What is frustrating, not to say tragic, is that TB is as preventable as it is curable - if there is early detection to stop spread, if the drugs are available and if the treatment is immediate and comprehensive. While the BCG immunisation is not all it’s cracked up to be - the US government doesn’t include it in its immunisation programme and the effects appear to wear off after a few years - there are drugs that can make people better if given in the right combinations, over the right period of time and begun early enough.
A global anti-TB programme launched by the World Health Organisation in 1994 called DOTS (Directly Observed Treatment Short Course Strategy) has been designed to ensure a constant supply of effective and cheap drugs and to closely observe treatment and monitor outcomes. Those countries that have adopted DOTS comprehensively have seen dramatic reductions in the incidence of the disease. But there are big stumbling blocks to universal coverage of DOTS. Most countries in the developing world have only been able to set up piecemeal versions of the programme because of lack of proper management to implement it, lack of money and the expertise to allocate it to best use, lack of political commitment to ensure its smooth running, lack of public health infrastructure and lack of necessary training.

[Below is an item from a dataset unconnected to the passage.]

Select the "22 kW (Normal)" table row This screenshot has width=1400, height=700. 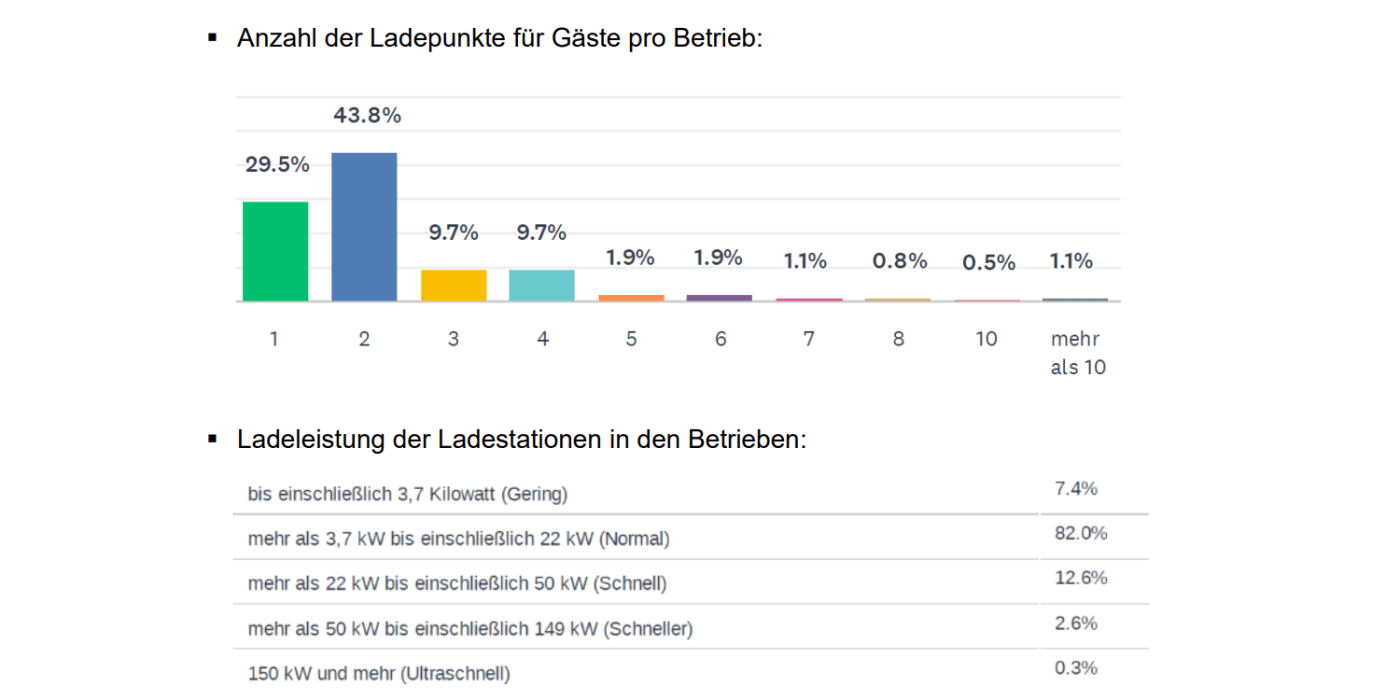tap(458, 539)
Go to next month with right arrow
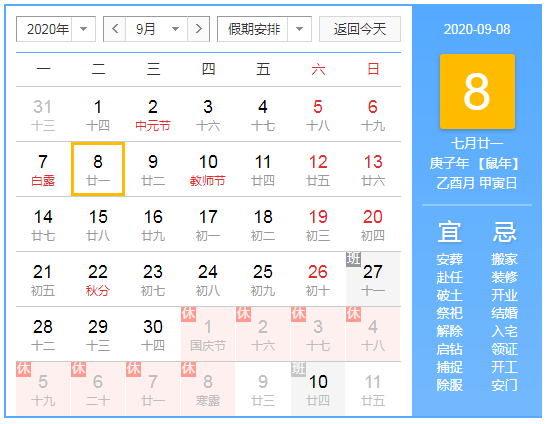 click(199, 29)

These factors go a long way to explaining why, at the end of 1998, only 21 per cent of people infected with TB had been through a DOTS programme. An international effort to boost DOTS expansion was declared in 2000. This fast-tracked DOTS will, it is projected, save 18 million lives by 2010 and prevent 48 million new cases by 2020. With the Aids pandemic wiping out large parts of the developing world and drug resistance becoming ever more widespread and with movement between countries at unprecedented levels, let’s hope it’s not too late to control this most virulent of plagues.
MASS CONSUMPTION
The popular view of TB is contradictory. On the one hand, it is associated with urban poverty, high density living and bad sanitation. On the other, it has been the stuff of romantic myth for centuries. Remember Mimi in Puccini’s La Boh me coughing into her hanky? Or Nicole Kidman in Moulin Rouge (right), all languid and porcelain in her wretchedness? Think, too, of the soft-focus lens through which generations have imagined the departures of the Bront sisters, Keats (far right), Kafka, DH Lawrence, Chekhov, Dostoyevsky, Chopin, Modigliani, Orwell and most incongruously of all, Oscar winning actress Vivien (Scarlett O’Hara) Leigh. Neither were the wealthy and powerful spared: the only son of Henry VIII, 16-year-old Edward VI, succumbed to consumption in 1553. American First Lady Eleanor Roosevelt, wife of FDR, died of a drug-resistant strain in 1962.
Maybe TB’s patina of glamour has something to do with the feverish creative surges that literary consumptives were famous for, along with the bright shining eyes and flushed cheeks that alternate with a deathly pallor. Or perhaps it’s the poignancy of the well-off and famous desperately seeking comfort and clean air in plush sanitoria.
Due to TB’s unexpected resurgence worldwide, we are sadly likely to be seeing more of those flashing eyes and pink cheeks for ourselves.